難しい話をされると、ついついこういった不必要なことをあえてして、気を紛らわそうとするクセがあった。
「・・・私は最初に、イリアを強国に変えるといったよね?」
「うん。」
「そのとき、皆はどう反応した?」
「驚いたような・・・馬鹿にしたようなそんな顔してたね。」
アルマが、叙任式の日に壇上で団長であるティトに騎士宣誓を新人の代表として宣誓したあの時。
彼女は本来のイリア騎士の誓いを、信条と異なる為一部言わなかった。
その代わりに、彼女は宣誓した。 自分だけの誓いを。 それが、腐ったこのイリアを強国へ変える、というものだった。
そのときの一同の顔は十人十色だった。 新人達はとにかくあっけにとられていたし
先輩隊員や騎士団の幹部達は、驚いたような顔をしたあと、多くは蔑んだような苦笑いをしていた。

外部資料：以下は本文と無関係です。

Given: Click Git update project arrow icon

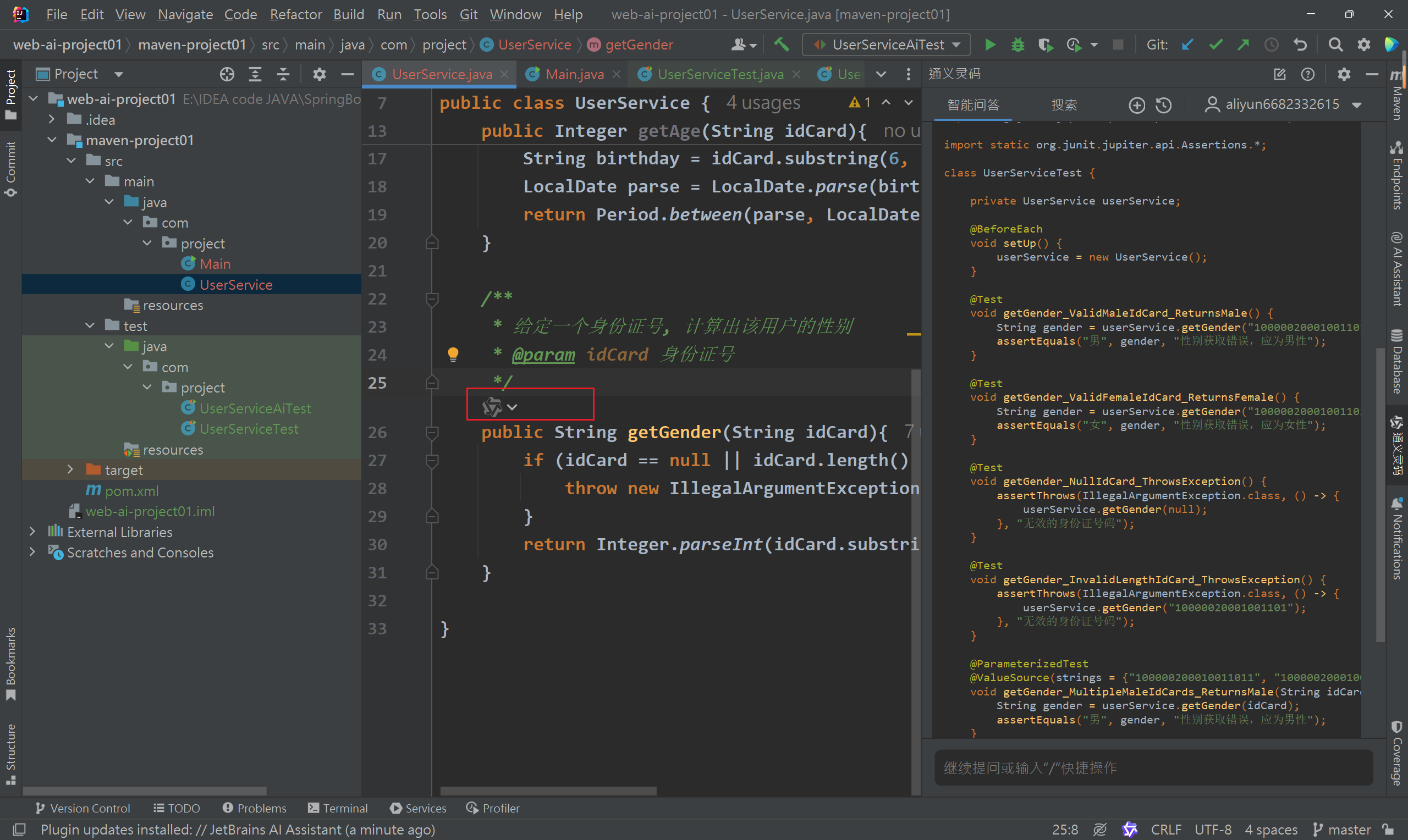Looking at the screenshot, I should (1187, 45).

若気の至りか、と。 皆は本気にしていなかったのである。
「そう、力がなければそんなものさ。 でも、もし同じ言葉を、団長が言ったらどうなると思う?
皆ぺこぺこ頭下げて同意するよ。 考えの違う人間を動かすことが出来るのは、権力しかないのよ。」
例えその同意が心からのものでなくとも、相手が目上の人間ともなれば否定するものはまず居ない。

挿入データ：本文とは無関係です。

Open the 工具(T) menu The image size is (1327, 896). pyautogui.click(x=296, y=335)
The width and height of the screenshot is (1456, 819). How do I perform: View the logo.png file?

組織の幹部なんて、皆地位や名声、そして権力の欲しい人間ばかりだ。
ましてイリアでは、自分の価値は、名声や実力からなるランク付けで決まる。
名声を得るには、それなりの力を持った人間の集まる上位の部隊に配属されなければならない。
そうなれば、自然と団長に顔を覚えてもらわなければならなかった。
上司に気に入られようと必死になるに違いない。
アルマは、イリアを変えたかった。 団長として権力を、指揮を振るえば騎士団単位でイリアを動かせる。
そして、今や天馬騎士団はイリアでも三本の指に入る大きな騎士団だ。
それが動けば、当然他の騎士団も何かしら反応をとらざるを得ない状況を作ることが出来る。
「力の無い奴がいくら吼えても、戯言程度の認識。 力を持てば、権力を持てば、人は動かせる。